» **WHAT IS BEING ASKED**
Pull out each line of the records holding the string "Select".

----- DATA EXCERPTS -----

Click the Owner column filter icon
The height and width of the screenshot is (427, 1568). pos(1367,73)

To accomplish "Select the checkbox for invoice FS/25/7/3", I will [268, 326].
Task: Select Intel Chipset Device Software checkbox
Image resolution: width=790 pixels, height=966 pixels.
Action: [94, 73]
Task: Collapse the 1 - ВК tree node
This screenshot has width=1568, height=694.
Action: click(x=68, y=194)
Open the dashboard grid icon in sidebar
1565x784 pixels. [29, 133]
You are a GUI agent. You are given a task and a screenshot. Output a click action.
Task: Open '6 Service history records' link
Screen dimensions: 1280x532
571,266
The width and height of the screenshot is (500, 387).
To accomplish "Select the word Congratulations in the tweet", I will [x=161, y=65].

-----

» **YOUR RESPONSE**
To accomplish "Select the checkbox for invoice FS/25/7/3", I will [268, 326].
Task: Select Intel Chipset Device Software checkbox
To accomplish "Select the word Congratulations in the tweet", I will [x=161, y=65].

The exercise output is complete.